How lock-up agreements work
- Duration and structure: Lock-up periods most often last around 180 days. All insiders may share the same expiration or face staggered dates so different groups can sell at different times.
- Who requires them: Although not mandated by federal securities law, underwriters typically insist on them as part of the IPO. Some state “blue sky” laws or listing agreements may also influence lock-up use.
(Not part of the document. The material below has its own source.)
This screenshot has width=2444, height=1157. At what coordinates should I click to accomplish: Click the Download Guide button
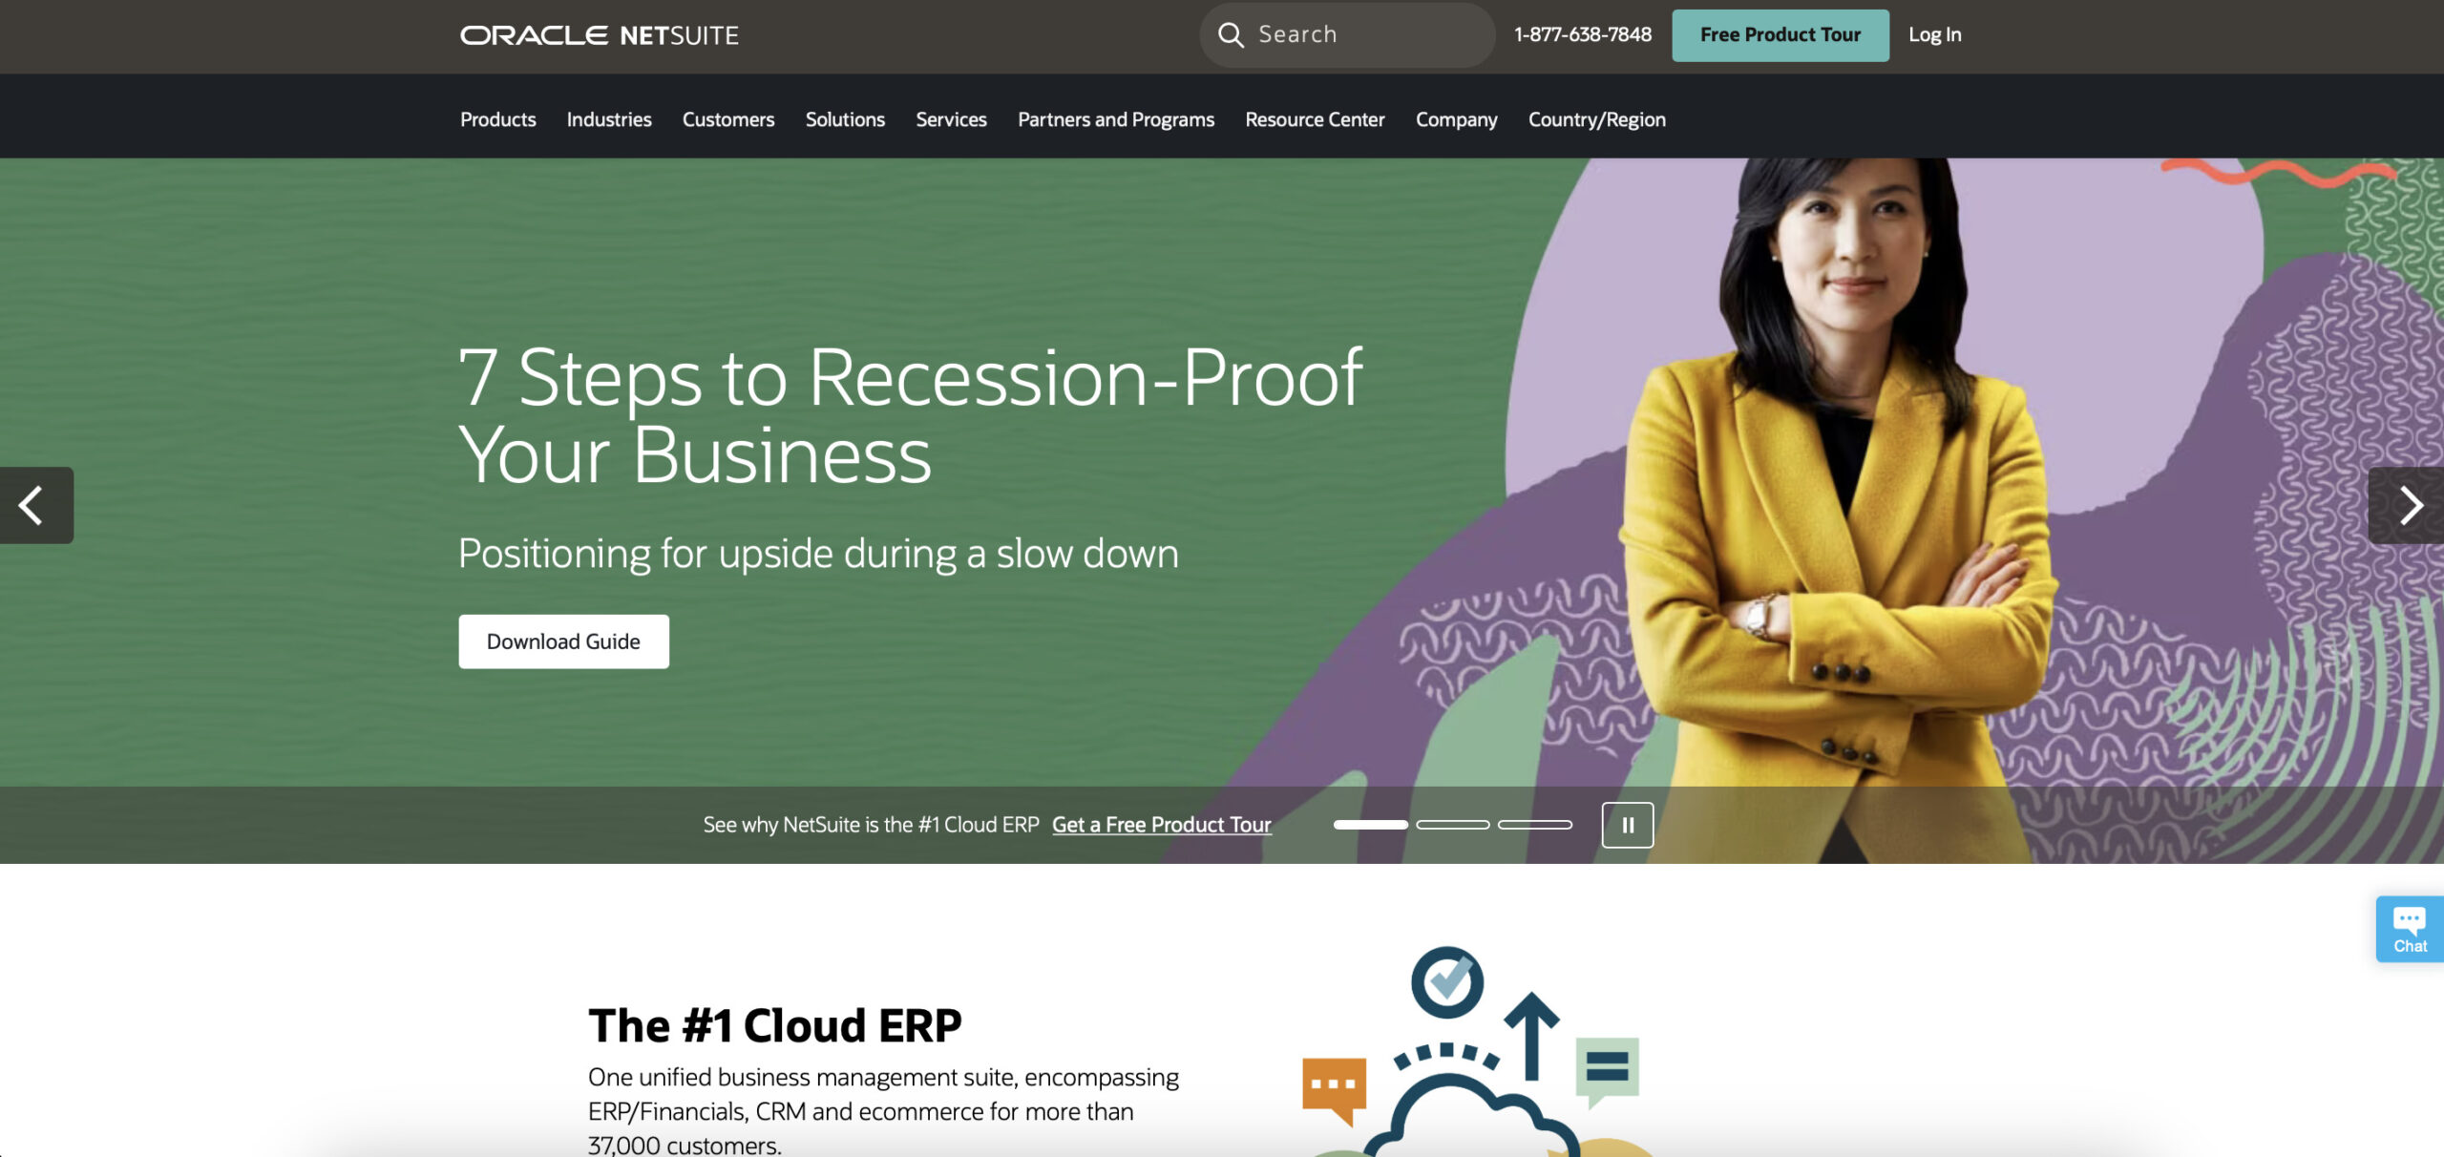562,641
- Disclosure: Details of lock-up terms are disclosed in a company’s offering documents and public filings (for example, filings available through public EDGAR-type systems or a company’s investor relations).
Purpose
The main goal is to protect new investors from a flood of insider selling immediately after the IPO. Early backers or employees who received equity at much lower valuations may have strong incentives to sell once the company goes public. Lock-ups align short-term incentives by delaying those potential exits, helping give the market time to absorb shares and evaluate the company on fundamentals rather than immediate insider liquidity events.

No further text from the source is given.